The season was won by the team from Česká Třebová, Czech Republic, being the runner-up the team from Wrexham, Wales.

== Participants ==

| Country | Broadcasters | Code | Colour |
|---|---|---|---|
| Czech Republic | ČT | CZ | Orange |
| Greece | ERT | GR | Dark Blue |
| Hungary | MTV | H | Yellow |
| Italy | RAI | I | Light blue |
| Malta | PBS | M | White |
| Portugal | RTP | P | Light green |
| Slovenia | RTVSLO | SLO | Green |
| Switzerland | SRG SSR | CH | Pink |
| Wales | S4C | GB | Red |

== Heats ==
=== Heat 1 ===
Heat 1 was hosted by RTP in Batalha, Portugal.

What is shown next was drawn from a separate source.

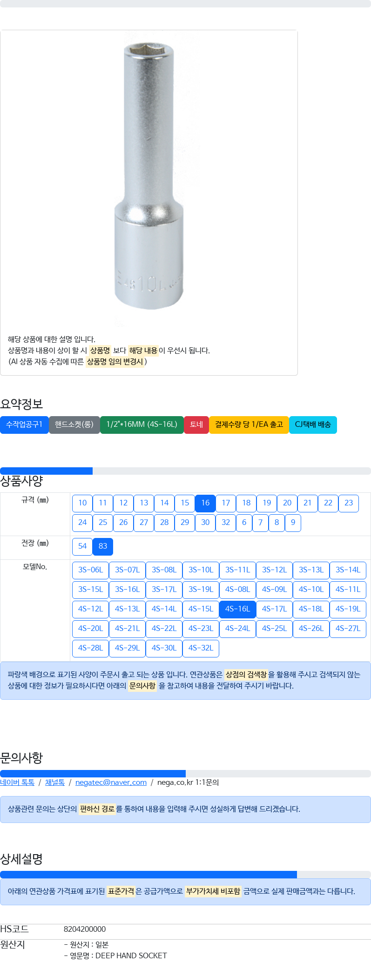This screenshot has width=371, height=962.
Task: Click the 1/2"*16MM (4S-16L) badge
Action: 142,425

| Place | Country | Town | Points |
|---|---|---|---|
| 1 | P | Vila Real | 83 |
| 2 | H | Mosonmagyaróvár | 81 |
| 3 | CH | Airolo | 79 |
| 4 | CZ | Bruntál | 76 |
| 5 | SLO | Rogaška Slatina | 67 |
| 6 | GB | Llandeilo | 66 |
| 7 | GR | Ioannina | 65 |
| 8 | M | Valletta | 54 |
| 9 | I | Sestriere | 53 |

=== Heat 2 ===
Heat 2 was hosted by PBS in Valletta, Malta.

| Place | Country | Town | Points |
|---|---|---|---|
| 1 | H | Százhalombatta | 80 |
| 2 | CZ | Ostrov nad Ohří | 78 |
| 3 | CH | Mendrisio | 74 |
| 4 | P | Vila Nova de Famalicão | 73 |
| 5 | GR | Thessaloniki | 72 |
| 6 | SLO | Kanal ob Soči | 71 |
| 7 | I | Sassari | 68 |
| 8 | M | Birkirkara | 45 |
| 9 | GB | Bangor | 38 |

=== Heat 3 ===
Heat 3 was hosted by ČT in Hradec Králové, Czech Republic.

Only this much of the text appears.